パワハラされていると感じたら、すぐに加害者以外の上司や同僚、労働組合などに相談しましょう。本では、上司からたたかれるなどの暴行を受けていた飲食店社員や、大声で叱られ続けた県庁マンのことを紹介しています。
心の病が重くなるのを防ぐ最大のポイントは、「早期発見・早期予防」です。「やる気が出ない」「最近だるい」などと感じる人は、なるべく早く医療機関にかかりましょう。そして、症状が重くなれば迷わず仕事を休みましょう。
これまで、心の病で自死した人の遺族を数多く取材してきました。たとえば、郵便局に勤めていた50代の男性は、5年間で3回も心の病で病気休職をくり返した末、自死をはかってしまいました。仕事の負担を軽くしたり、別の郵便局に異動させたり。男性が命を絶つ前に会社ができることはなかったのか。深く悔やまれます。
装飾関連の会社に勤めていた24歳の男性は、徹夜勤務が終わった後の午前9時ごろにバイクで帰宅する途中、交通事故を起こして命を落としました。

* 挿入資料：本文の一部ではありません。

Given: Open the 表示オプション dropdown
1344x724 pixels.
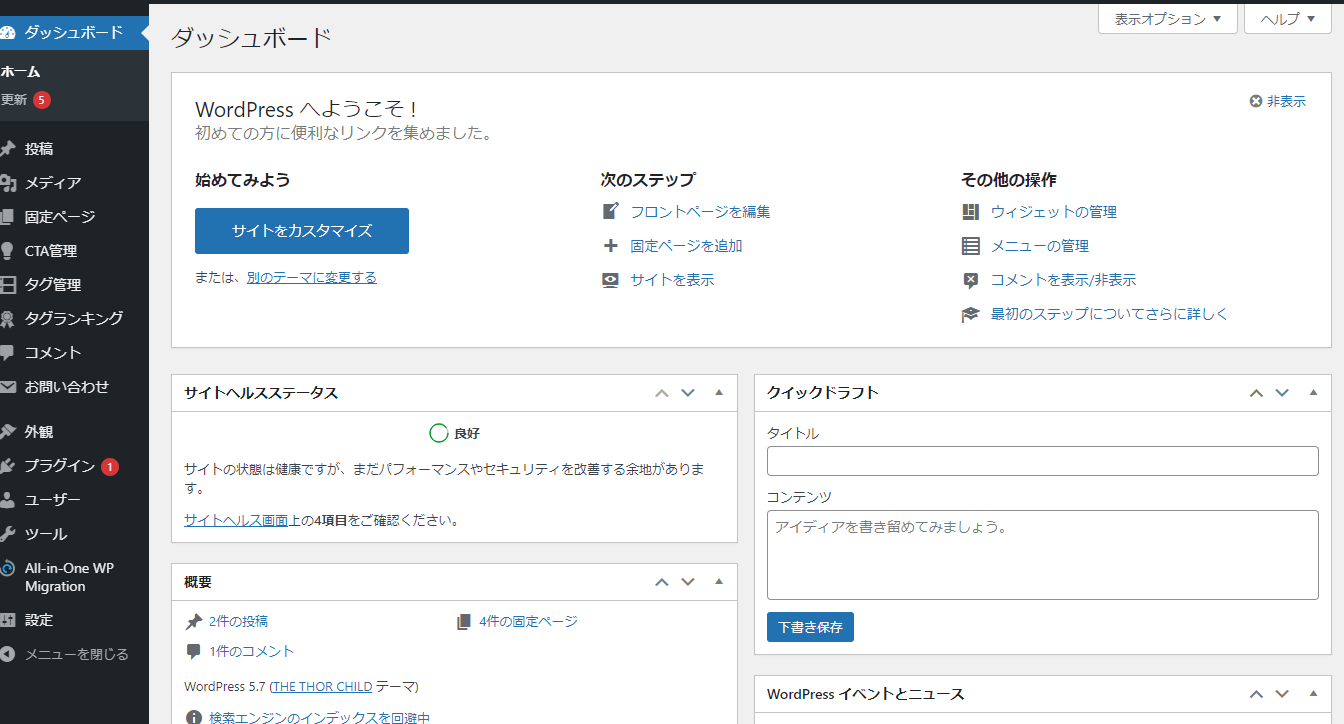Looking at the screenshot, I should (1167, 18).
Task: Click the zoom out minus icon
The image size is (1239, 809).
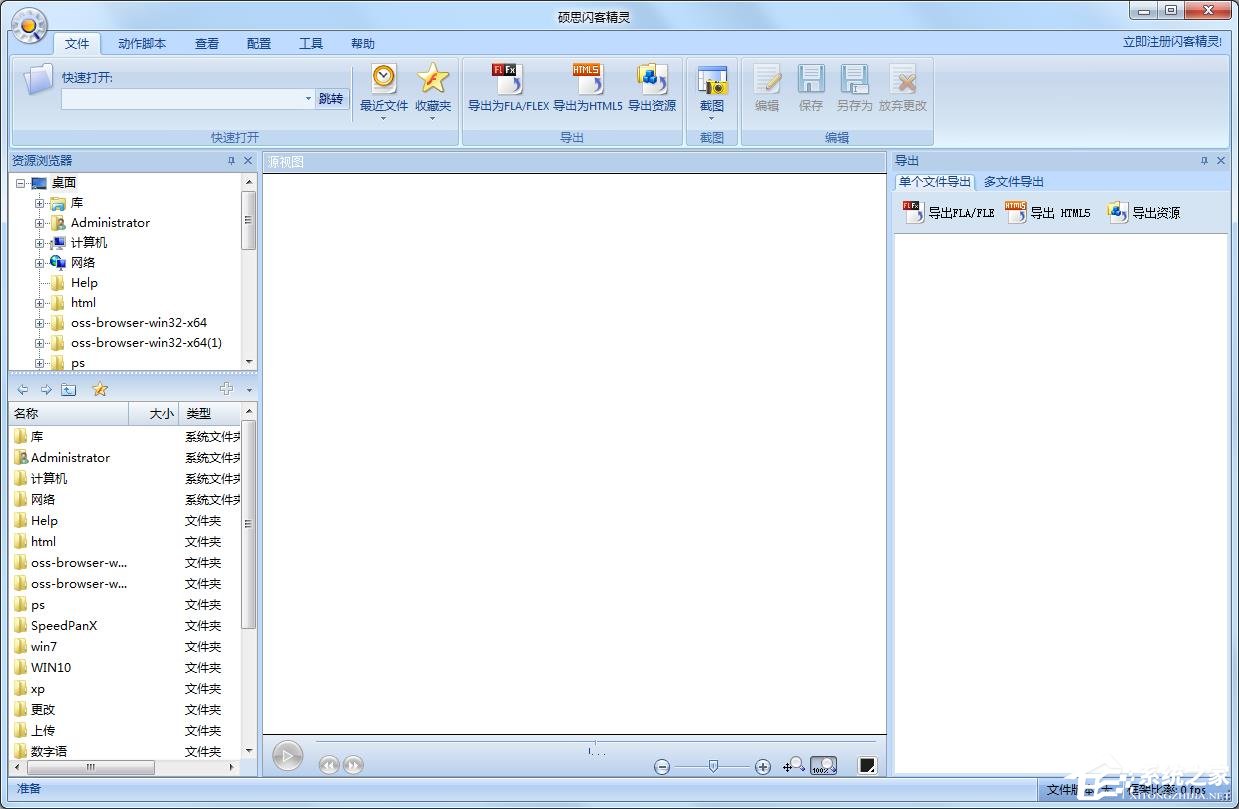Action: pyautogui.click(x=662, y=767)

過労状態での運転は飲酒運転と同じくらい危険だという研究結果もあります。「飲んだら乗るな」だけでなく、「疲れたら乗るな」を自らのルールにしましょう。
取材を続けていて感じるのは、正常な状態であれば死を選ぶはずのない人たちが、自ら命を絶っていることです。
育ち盛りの子どもがいる人、妻が待望の赤ちゃんを妊娠した人。私生活では幸せいっぱいなはずの人々が亡くなっています。いったん重い心の病にかかると、どんどん視野が狭まり、最終的には「生きる」という選択肢さえ見えなくなってしまうようです。そのような状態になる前に、仕事から逃げなくてはなりません。
長時間労働やパワハラが横行する職場の風土は、そう簡単に変わりません。危ないと思ったら、すぐに退職を決断しましょう。転職活動は大変ですが、倒れてからでは遅いのです。
レンタルビデオ店で働いていた27歳の男性は、夜勤つづきの生活に疲れ果てて会社を辞めました。しかし退職の半年後、くも膜下出血で亡くなってしまいました。会社を辞めてもすぐに心身が復調するわけではありません。
不調を感じる場合は病院で精密検査を受け、「過労時代」についた不規則な生活習慣も改めましょう。
《人間が馴れることのできぬ環境というものはない。ことに周囲の者がみな自分と同じように暮しているのが分っている場合はなおさらである》
ロシアの文豪、トルストイの小説「アンナ・カレーニナ」に出てくる言葉です。「慣れ」というものほど、怖いものはありません。過労死ラインを超える残業は異常なはずですが、そんな状態にも人は慣れてしまいます。朝起きたときに体が鉛のように重くても、連日のことになればそれが「ふつうの朝」と感じるようになります。同僚たちも同じ状態で働いているならば、なおさらのことです。
スタートの時期が肝心です。働きすぎが自分の「ふつう」になってしまう前に、過労死がたくさん起きていることを思い出し、自分の働き方に常に目を配ってください。